→ **ASSIGNMENT 1**:
In the course project page, how long should each student's talk on their results be?
→ **ASSIGNMENT 2**:
Update the course project page from the passage starting at "In this option, you" and ending at "found in /cs/course/6328/Project2A/HTK-samples.", changing "Linux" to "Unix".
→ **ASSIGNMENT 3**:
Write what comes next in the course project page, picking up after its last sentence.

→ **PAGE EXCERPT**:
COSC6328 Course Project 2 (W08)

 

Due: 12:00 noon, April 3rd9th, 2006

 

In this project, you can choose to do either option A or option B. But I would like to have roughly half of class to do each option. If too many people have chosen to do one option, then the rest of people may be forced to do the other. If you have decided to do either, please let me know as soon as possible. Note this is an individual work. Do not exchange or discuss any details of your experiments with your classmates. At the end, everybody will have to prepare a short (10-15 minutes) talk to present your major results and findings from this project.

 

 

Option A: Building a large-vocabulary speech recognizer with HTK

 

In this option, you are asked to use the HMM Toolkit, called HTK, to build a large vocabulary speech recognition system on a speech database, called SPINE, in a Linux machine.  A detailed user manual on HTK is available in the course Web site (see reading list [F1]; Do not print the entire document which is almost 300 pages). All binary executable HTK tools (for Linux) can be found in the CS department network directory /cs/course/6328/Project2A/HTK34.  Some other complementary materials, such as tutorial examples and some script tools, can be found in /cs/course/6328/Project2A/HTK-samples.

→ **DATASET RECORDS**:
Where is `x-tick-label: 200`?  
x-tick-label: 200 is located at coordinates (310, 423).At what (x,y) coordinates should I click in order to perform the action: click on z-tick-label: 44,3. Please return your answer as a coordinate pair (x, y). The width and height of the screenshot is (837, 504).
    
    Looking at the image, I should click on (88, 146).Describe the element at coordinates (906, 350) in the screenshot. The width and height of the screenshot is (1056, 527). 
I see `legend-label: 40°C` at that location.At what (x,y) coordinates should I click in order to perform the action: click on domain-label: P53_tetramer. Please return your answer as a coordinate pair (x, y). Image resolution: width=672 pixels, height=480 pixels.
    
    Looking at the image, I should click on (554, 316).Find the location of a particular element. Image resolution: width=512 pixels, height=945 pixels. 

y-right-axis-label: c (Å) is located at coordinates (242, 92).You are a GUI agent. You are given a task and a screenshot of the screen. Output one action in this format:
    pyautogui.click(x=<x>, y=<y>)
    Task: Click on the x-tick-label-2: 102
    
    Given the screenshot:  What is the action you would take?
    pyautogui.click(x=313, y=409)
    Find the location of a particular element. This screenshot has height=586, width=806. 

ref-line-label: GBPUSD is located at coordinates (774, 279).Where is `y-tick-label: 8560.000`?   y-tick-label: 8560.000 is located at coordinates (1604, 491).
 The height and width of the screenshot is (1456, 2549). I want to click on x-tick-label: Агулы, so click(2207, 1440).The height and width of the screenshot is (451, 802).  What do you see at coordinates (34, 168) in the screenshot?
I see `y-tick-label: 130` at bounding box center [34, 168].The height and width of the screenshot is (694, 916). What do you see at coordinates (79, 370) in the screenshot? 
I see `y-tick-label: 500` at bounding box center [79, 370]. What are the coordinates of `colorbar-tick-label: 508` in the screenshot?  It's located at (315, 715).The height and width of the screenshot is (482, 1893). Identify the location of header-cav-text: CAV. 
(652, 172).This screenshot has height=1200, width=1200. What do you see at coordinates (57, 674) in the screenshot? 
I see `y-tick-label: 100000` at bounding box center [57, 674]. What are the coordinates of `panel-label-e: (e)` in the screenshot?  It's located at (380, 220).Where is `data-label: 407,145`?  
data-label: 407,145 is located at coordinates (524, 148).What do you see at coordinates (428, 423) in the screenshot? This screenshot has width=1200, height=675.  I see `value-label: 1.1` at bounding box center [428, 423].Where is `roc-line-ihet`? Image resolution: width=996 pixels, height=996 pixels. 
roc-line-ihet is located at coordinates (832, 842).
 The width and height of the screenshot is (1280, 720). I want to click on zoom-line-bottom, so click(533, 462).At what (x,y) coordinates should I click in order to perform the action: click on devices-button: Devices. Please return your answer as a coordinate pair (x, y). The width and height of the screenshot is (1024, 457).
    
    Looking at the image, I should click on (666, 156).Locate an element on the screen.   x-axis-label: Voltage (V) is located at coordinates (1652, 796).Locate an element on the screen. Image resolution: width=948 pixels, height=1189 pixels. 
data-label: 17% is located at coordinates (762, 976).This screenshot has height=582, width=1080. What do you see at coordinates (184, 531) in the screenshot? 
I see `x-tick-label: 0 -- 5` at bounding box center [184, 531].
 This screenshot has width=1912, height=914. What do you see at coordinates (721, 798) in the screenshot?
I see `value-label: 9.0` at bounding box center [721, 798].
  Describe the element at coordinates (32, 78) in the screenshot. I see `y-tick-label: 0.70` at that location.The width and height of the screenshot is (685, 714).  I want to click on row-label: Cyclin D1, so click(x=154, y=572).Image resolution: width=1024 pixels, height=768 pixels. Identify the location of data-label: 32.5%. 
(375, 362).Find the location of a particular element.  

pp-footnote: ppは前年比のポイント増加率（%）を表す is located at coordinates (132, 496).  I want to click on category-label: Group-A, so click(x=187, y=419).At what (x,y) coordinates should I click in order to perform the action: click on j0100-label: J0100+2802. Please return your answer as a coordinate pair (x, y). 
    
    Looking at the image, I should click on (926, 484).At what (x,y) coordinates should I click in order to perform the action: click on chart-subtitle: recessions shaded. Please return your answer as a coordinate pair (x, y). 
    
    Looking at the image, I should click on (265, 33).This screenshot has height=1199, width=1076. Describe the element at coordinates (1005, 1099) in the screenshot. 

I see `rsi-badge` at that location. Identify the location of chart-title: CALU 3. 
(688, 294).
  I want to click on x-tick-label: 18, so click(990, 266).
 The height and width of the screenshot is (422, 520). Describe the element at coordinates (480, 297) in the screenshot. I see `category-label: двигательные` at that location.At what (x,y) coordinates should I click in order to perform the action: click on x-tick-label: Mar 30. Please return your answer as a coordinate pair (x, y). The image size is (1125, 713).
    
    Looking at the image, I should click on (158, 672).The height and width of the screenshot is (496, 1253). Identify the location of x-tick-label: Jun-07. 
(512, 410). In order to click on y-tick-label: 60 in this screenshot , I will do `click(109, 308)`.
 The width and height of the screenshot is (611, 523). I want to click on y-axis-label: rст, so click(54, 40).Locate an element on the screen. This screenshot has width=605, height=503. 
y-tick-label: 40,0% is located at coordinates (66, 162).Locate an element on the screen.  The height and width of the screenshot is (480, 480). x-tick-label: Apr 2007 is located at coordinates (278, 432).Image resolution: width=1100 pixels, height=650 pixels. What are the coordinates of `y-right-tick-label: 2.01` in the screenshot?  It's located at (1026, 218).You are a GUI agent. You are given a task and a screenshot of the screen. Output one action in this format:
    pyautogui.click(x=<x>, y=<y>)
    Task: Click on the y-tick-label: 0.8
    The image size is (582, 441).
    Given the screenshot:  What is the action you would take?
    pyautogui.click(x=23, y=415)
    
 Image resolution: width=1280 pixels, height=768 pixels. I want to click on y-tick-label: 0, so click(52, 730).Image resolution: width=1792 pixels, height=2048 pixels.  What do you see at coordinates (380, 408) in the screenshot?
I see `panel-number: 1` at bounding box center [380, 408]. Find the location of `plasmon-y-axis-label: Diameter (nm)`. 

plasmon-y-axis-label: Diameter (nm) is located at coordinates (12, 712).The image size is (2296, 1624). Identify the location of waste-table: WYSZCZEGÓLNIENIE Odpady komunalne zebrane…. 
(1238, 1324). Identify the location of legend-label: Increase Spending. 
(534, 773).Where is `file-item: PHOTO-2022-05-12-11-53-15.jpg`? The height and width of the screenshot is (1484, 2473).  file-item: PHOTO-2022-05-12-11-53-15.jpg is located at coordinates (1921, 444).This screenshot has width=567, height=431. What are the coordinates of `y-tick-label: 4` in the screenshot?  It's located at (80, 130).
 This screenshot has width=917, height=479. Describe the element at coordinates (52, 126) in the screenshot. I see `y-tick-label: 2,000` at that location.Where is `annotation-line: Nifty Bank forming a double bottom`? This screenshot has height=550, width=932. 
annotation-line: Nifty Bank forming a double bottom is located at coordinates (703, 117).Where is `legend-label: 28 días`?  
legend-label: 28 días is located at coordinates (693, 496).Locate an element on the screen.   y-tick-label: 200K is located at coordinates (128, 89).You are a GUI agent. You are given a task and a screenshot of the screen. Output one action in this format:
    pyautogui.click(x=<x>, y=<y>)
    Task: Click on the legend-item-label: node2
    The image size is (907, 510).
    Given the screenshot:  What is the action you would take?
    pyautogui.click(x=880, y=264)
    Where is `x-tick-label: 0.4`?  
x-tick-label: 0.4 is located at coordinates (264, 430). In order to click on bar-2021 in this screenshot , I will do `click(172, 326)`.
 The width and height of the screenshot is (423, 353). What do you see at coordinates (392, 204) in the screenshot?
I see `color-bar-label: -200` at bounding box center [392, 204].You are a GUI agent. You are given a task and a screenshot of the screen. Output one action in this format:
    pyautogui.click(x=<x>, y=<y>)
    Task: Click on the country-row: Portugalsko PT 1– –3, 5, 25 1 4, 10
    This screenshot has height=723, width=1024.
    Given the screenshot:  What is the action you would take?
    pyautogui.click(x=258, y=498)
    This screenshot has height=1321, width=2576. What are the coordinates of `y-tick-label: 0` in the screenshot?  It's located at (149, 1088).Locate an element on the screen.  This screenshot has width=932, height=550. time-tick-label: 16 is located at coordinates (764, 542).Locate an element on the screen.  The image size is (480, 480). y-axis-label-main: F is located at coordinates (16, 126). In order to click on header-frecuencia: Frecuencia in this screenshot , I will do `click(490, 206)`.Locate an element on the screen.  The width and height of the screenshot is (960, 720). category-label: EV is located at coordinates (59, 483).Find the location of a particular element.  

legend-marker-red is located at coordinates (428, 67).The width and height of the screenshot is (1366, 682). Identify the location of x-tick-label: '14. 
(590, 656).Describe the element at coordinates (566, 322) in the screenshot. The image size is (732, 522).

→ **EXERCISE RESULT 1**:
10 to 15 minutes.

→ **EXERCISE RESULT 2**:
In this option, you are asked to use the HMM Toolkit, called HTK, to build a large vocabulary speech recognition system on a speech database, called SPINE, in a Unix machine.  A detailed user manual on HTK is available in the course Web site (see reading list [F1]; Do not print the entire document which is almost 300 pages). All binary executable HTK tools (for Unix) can be found in the CS department network directory /cs/course/6328/Project2A/HTK34.  Some other complementary materials, such as tutorial examples and some script tools, can be found in /cs/course/6328/Project2A/HTK-samples.

→ **EXERCISE RESULT 3**:
 

The SPINE database is collected from pairs of speakers who are engaged in a collaborative war-game that requires players to locate and destroy targets on a pre-defined grid. Each speaker sits in a sound booth in which a background noise environment is reproduced. The original speech data is sampled at 16 kHz with a resolution of 16 bits. The objective of collecting this database is to build up a speech recognition system which can be used by military personnel in a real battle field. A small set of SPINE speech data is copied in the directory /cs/course/6328/Project2A/SPINE/speech for your reference. You can view these waveform files (*.sph) with an HTK tool called HSLab in Linux by the command:

 

> ???/HSLab –C  /cs/course/6328/Project2A/config_view   ???.sph

 

If audio device is installed in the Linux system, you will be able to play these recorded voice files as well. Since all SPINE data was collected in a noisy environment and most speakers spoke in a pretty causal way, it is normally a huge challenge to recognize this kind of spontaneous and noisy speech data.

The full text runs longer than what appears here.